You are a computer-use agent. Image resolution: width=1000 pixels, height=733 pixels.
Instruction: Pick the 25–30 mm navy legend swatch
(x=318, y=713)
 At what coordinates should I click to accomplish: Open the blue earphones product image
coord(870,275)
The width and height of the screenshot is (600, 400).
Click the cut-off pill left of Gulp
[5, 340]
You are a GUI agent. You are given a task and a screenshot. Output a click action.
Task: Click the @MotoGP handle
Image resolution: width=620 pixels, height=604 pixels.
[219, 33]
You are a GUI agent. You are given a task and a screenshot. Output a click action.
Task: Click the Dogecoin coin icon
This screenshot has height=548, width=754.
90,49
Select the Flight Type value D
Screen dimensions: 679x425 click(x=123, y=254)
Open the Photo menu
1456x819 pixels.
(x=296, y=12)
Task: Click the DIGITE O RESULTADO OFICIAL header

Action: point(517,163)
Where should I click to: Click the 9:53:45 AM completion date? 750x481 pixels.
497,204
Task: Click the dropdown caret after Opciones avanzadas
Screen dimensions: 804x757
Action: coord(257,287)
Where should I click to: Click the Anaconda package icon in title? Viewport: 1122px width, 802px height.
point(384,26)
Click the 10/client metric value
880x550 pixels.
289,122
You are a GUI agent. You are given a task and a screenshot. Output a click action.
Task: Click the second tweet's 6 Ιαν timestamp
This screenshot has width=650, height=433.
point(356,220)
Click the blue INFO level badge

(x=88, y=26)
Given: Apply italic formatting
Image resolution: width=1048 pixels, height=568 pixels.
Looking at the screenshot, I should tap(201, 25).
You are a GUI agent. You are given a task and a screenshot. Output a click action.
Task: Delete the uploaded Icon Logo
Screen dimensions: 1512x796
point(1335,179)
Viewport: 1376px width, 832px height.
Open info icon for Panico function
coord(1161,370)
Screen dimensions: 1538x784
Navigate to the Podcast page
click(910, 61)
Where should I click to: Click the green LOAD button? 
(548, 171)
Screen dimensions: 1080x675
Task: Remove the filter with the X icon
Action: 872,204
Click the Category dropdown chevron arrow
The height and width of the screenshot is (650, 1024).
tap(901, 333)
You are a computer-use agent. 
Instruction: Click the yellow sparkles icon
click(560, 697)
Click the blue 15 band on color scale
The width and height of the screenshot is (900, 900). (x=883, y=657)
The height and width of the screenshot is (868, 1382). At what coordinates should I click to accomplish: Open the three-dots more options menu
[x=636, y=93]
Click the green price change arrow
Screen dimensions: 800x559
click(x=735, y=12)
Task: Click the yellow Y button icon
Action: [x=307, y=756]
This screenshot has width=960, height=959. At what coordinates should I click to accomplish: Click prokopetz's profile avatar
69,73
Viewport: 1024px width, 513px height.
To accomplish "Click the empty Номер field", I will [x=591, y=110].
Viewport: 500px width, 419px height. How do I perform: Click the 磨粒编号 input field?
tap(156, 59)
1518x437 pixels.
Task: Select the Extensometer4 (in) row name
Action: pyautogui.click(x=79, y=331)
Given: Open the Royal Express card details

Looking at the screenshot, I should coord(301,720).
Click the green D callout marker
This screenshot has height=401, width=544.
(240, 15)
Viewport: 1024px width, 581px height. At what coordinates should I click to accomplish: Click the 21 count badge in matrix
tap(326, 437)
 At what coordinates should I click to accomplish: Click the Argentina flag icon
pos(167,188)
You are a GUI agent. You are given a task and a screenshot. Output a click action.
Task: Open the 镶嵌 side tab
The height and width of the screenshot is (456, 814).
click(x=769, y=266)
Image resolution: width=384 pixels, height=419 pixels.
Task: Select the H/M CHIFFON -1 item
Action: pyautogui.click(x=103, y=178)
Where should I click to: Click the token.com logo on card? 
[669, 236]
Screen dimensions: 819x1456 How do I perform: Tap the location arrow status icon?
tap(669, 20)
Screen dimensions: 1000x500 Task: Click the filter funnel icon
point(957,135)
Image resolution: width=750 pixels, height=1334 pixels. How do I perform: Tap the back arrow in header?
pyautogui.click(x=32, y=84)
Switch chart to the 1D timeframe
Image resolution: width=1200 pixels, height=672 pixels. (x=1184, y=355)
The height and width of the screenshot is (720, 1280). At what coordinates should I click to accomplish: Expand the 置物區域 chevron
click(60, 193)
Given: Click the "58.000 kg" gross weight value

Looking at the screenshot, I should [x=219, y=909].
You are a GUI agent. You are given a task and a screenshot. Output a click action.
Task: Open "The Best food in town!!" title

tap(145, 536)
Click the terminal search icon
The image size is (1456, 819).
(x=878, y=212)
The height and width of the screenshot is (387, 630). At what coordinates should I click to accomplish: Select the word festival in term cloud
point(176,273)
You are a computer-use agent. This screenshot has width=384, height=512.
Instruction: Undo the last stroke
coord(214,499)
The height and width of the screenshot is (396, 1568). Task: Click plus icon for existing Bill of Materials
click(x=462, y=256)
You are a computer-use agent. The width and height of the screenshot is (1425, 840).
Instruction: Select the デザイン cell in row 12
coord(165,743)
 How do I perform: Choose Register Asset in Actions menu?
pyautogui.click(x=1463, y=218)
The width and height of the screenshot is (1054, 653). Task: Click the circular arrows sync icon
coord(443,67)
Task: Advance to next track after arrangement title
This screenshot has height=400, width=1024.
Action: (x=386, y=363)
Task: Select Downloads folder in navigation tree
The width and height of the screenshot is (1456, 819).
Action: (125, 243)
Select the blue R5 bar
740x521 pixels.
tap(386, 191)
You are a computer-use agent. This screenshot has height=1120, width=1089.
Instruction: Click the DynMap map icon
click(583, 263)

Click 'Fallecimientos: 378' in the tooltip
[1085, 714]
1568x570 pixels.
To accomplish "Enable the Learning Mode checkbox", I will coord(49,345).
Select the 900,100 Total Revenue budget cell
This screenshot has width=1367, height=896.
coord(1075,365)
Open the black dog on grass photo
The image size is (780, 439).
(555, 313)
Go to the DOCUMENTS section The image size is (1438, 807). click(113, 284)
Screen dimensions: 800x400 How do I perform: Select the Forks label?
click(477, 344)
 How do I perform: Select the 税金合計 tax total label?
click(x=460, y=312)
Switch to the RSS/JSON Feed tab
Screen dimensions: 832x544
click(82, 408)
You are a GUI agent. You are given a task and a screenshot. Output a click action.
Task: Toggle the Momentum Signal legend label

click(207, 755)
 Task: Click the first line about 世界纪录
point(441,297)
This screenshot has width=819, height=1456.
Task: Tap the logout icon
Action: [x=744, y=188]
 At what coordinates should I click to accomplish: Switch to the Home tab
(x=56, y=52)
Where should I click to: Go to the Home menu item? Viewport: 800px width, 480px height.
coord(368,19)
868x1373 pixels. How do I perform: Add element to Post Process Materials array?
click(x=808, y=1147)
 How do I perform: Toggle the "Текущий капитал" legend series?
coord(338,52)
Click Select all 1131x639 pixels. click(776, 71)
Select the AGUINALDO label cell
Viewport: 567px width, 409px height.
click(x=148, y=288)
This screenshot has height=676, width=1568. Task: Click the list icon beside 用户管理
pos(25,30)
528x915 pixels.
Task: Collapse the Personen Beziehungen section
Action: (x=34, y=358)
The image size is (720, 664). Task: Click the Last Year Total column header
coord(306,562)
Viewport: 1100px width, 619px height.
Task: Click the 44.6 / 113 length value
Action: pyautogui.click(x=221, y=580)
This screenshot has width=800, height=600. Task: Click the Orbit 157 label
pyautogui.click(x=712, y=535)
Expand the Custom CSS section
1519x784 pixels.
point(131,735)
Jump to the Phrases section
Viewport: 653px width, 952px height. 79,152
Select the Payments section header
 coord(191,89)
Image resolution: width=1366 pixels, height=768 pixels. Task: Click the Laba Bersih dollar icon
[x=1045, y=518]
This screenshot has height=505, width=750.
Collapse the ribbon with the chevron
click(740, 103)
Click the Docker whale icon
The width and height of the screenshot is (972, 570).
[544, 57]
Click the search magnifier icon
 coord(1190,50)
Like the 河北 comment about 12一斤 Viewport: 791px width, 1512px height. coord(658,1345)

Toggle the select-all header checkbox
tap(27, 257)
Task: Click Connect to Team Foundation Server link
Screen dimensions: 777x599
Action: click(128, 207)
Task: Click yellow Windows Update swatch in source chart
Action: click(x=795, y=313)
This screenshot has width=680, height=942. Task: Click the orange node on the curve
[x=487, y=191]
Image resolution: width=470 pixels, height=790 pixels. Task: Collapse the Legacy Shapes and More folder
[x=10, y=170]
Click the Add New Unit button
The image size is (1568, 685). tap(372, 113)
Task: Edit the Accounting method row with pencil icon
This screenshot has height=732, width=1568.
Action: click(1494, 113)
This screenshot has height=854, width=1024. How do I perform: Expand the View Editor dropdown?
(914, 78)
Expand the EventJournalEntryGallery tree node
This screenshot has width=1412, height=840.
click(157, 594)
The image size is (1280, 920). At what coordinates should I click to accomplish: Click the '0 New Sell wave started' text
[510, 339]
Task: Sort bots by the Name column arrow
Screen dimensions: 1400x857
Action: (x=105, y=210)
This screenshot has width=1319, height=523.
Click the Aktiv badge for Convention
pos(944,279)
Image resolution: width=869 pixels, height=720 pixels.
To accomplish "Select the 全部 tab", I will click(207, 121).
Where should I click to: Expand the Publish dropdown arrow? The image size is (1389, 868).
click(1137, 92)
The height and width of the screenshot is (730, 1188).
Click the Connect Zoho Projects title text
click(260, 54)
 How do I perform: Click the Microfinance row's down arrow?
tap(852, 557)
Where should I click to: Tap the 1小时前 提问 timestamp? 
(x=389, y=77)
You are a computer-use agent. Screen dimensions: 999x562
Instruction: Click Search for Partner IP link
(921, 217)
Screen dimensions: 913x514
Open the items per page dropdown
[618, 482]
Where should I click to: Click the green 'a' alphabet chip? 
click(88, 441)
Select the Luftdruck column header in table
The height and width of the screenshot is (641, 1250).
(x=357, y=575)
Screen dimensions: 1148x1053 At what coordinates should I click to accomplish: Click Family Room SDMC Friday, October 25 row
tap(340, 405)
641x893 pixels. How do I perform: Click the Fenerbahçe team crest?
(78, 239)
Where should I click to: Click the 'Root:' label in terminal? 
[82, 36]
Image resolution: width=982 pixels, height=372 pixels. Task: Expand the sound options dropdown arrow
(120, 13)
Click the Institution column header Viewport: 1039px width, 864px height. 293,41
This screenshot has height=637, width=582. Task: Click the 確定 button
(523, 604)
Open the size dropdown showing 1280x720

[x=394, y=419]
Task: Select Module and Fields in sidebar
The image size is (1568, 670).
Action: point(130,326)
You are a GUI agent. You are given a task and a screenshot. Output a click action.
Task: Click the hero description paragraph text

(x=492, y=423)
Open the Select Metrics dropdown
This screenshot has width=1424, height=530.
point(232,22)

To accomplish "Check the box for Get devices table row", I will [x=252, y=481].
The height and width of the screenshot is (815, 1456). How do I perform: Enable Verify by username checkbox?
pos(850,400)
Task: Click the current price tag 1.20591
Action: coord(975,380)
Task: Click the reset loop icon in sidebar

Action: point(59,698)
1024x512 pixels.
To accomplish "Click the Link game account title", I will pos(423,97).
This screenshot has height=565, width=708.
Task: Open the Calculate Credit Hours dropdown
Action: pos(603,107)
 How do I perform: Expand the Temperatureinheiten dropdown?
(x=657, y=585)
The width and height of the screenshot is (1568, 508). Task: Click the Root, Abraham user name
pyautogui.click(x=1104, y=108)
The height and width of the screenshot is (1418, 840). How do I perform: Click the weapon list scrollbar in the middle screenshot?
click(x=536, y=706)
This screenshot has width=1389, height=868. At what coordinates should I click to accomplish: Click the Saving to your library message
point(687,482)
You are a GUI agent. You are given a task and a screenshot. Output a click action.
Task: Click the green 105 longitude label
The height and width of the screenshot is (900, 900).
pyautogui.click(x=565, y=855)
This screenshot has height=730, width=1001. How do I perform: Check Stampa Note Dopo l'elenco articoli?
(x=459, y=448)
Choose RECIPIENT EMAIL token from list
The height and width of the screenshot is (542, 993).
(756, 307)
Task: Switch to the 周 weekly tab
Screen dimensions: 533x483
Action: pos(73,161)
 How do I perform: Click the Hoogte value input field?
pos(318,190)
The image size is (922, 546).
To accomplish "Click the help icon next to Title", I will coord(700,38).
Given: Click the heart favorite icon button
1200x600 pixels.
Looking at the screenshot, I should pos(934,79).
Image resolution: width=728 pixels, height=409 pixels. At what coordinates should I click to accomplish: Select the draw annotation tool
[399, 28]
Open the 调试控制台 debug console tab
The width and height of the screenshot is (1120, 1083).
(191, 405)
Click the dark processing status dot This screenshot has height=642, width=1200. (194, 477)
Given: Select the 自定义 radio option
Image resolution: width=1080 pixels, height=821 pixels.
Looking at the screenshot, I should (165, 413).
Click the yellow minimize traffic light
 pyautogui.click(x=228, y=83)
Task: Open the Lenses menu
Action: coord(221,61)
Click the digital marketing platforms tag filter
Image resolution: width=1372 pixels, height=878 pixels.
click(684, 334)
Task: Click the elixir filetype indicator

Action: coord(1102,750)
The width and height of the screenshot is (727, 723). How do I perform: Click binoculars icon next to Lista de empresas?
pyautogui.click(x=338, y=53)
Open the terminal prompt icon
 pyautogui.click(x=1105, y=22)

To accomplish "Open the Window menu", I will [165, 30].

• Doel van opdracht: Schrijf de regels vanaf de regel met "Where should I click to: Go" tot en met de regel met "point(131,735)" ongewijzigd over.

• Uitgewerkt antwoord:
Where should I click to: Go to the Home menu item? Viewport: 800px width, 480px height.
coord(368,19)
868x1373 pixels. How do I perform: Add element to Post Process Materials array?
click(x=808, y=1147)
 How do I perform: Toggle the "Текущий капитал" legend series?
coord(338,52)
Click Select all 1131x639 pixels. click(776, 71)
Select the AGUINALDO label cell
Viewport: 567px width, 409px height.
click(x=148, y=288)
This screenshot has height=676, width=1568. Task: Click the list icon beside 用户管理
pos(25,30)
528x915 pixels.
Task: Collapse the Personen Beziehungen section
Action: (x=34, y=358)
The image size is (720, 664). Task: Click the Last Year Total column header
coord(306,562)
Viewport: 1100px width, 619px height.
Task: Click the 44.6 / 113 length value
Action: pyautogui.click(x=221, y=580)
This screenshot has width=800, height=600. Task: Click the Orbit 157 label
pyautogui.click(x=712, y=535)
Expand the Custom CSS section
1519x784 pixels.
point(131,735)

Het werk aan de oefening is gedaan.